Cortical plasticity and Intracortical inhibition in major depressive disorder using transcranial magnetic stimulation

The neurophysiology of MDD is complex and largely unknown. The neurotransmitter
systems serotonin, norepinephrine and dopamine are thought to play a role in
classic pathophysiologic models of MDD. However, previous clinical and
preclinical studies showed evidence that the Gamma-AminoButyric Acid (GABA)
neurotransmitter system also is involved in the pathophysiology of MDD.
GABAergic interneurons induce intracortical inhibition, which affects synaptic
strengthening during long-term potentiation. To further study the role of
GABAergic intracortical inhibition and cortical plasticity in the cognitive and
behavioral deficits in severely depressed inpatients, a non-invasive method to
study these neurophysiological processes is needed. Transcranial Magnetic
Stimulation (TMS) has proven to be a very useful tool in this respect. We will
use TMS to study cortical inhibition with the Short Interval Cortical
Inhibition (SICI) paradigm and measuring the Cortical Silent Period (CSP).
Additionally, we will use intermittent Theta-Burst Stimulation (iTBS) as TMS
paradigm to induce cortical plasticity by administering intermittent bursts of
pulses for two seconds long with an interburst interval of 10 seconds, and
subsequently study aftereffects during a period of 20 minutes.

The primary objective is to determine whether there is a difference in
intracortical inhibition and cortical plasticity between MDD patients and
unaffected controls.

Observational case-control study

The total time investment for participants will be ±3 hours, which consists for
the unaffected controls of a telephone call for eligibility screening (±30 min)
and a single visit to the department of Psychiatry of the Erasmus MC for the
TMS measurement. For inpatients with MDD, questionnaires regarding screening
will be filled in on the ward. The TMS lab is within the department of
Psychiatry and easily accessible for the patients. TMS stimulations can induce
a transient headache, and local pain or neck pain, which may vary from subject
to subject. This is depending on individual susceptibility, and intensity and
frequency of stimulation. However, these effects are negligible in terms of
safety concerns (Rossi et al., 2009). The measurement will be aborted in case a
participant considers the measurement painful.
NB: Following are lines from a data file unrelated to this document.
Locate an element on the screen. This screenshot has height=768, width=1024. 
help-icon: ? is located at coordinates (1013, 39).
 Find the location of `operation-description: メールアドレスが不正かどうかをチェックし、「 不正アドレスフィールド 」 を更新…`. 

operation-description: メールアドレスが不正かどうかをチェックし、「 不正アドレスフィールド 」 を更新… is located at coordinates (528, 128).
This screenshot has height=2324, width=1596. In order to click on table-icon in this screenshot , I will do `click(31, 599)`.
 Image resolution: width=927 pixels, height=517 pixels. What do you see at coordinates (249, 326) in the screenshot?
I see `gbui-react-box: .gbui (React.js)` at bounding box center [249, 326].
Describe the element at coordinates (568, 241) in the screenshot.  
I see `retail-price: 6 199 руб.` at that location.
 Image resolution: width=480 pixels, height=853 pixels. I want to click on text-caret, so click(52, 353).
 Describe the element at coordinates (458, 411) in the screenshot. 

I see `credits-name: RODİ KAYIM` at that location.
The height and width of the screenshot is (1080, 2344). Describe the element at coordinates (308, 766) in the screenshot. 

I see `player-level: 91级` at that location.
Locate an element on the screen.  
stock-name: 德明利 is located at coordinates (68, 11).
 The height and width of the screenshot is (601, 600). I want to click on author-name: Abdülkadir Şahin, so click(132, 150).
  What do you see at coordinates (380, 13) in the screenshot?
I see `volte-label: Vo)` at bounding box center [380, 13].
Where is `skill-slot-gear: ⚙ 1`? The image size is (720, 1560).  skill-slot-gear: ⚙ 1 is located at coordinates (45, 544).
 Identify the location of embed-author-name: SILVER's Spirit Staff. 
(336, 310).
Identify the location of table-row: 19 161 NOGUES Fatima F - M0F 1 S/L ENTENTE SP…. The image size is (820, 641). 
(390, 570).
Additionally, the TMS protocol
could theoretically induce epileptic seizures due to the high frequent
stimulations during iTBS. Epilepsy was never observed as a result of iTBS in
previous studies, only as a result of repetitive TMS and continuous TBS (Hong
et al., 2015; Oberman et al., 2011). Nevertheless, due to the high similarity
with these two TMS protocols, iTBS should be applied with caution. We will,
therefore, screen participants for epilepsy risk factors using a standardized
questionnaire in order to minimize the risk of an iTBS-induced epileptic
seizure. Participants will be reimbursed with ¤50 and compensated for travel
and parking expenses. There are no therapeutic benefits from this study.